◆ Records shown

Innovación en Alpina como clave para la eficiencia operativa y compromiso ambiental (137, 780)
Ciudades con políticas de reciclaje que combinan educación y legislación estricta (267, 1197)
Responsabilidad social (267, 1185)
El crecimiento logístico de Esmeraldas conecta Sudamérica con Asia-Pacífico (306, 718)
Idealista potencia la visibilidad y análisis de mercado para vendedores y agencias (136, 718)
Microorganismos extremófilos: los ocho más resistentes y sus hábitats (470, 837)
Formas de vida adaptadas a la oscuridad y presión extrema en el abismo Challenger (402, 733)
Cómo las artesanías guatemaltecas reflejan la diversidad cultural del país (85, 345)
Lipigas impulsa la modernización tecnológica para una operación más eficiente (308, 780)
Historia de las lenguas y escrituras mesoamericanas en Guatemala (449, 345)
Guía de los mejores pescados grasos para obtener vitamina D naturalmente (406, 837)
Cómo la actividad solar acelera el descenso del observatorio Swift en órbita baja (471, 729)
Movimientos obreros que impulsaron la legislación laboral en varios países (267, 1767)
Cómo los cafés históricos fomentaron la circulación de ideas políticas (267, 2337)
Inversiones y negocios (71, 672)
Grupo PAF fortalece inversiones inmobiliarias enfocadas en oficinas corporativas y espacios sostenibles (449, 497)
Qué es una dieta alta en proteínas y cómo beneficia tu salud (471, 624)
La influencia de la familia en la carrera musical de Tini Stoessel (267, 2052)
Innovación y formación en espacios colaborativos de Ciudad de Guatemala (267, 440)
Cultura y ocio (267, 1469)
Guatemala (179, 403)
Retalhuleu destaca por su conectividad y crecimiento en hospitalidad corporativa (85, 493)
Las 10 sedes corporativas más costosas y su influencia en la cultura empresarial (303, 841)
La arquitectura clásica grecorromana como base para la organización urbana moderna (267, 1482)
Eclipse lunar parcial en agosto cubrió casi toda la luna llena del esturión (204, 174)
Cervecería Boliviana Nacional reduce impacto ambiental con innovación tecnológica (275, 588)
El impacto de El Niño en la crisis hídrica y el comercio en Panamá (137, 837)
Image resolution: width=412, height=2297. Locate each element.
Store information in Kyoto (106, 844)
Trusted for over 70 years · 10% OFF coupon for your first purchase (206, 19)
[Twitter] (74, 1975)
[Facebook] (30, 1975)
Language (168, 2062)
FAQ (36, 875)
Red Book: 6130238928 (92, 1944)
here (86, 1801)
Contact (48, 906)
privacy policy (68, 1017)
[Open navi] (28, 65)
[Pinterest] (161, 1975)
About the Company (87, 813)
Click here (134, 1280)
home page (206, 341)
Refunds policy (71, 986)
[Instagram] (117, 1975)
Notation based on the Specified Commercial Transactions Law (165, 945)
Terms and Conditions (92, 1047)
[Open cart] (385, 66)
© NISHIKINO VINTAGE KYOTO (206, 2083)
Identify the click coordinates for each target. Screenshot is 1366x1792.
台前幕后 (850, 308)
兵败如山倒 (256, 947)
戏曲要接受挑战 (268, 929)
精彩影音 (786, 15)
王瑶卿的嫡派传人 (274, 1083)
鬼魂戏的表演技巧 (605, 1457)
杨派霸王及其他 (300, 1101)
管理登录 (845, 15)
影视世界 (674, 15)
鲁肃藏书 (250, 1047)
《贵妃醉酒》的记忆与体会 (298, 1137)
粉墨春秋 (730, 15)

◆ What to do
Transcribe each line of the data above, unaltered, from the one where "Click here (134, 1280)" appears to the one where "精彩影音 (786, 15)" appears, inclusive of both.

◆ Written solution
Click here (134, 1280)
home page (206, 341)
Refunds policy (71, 986)
[Instagram] (117, 1975)
Notation based on the Specified Commercial Transactions Law (165, 945)
Terms and Conditions (92, 1047)
[Open cart] (385, 66)
© NISHIKINO VINTAGE KYOTO (206, 2083)
Identify the click coordinates for each target. Screenshot is 1366x1792.
台前幕后 (850, 308)
兵败如山倒 (256, 947)
戏曲要接受挑战 (268, 929)
精彩影音 (786, 15)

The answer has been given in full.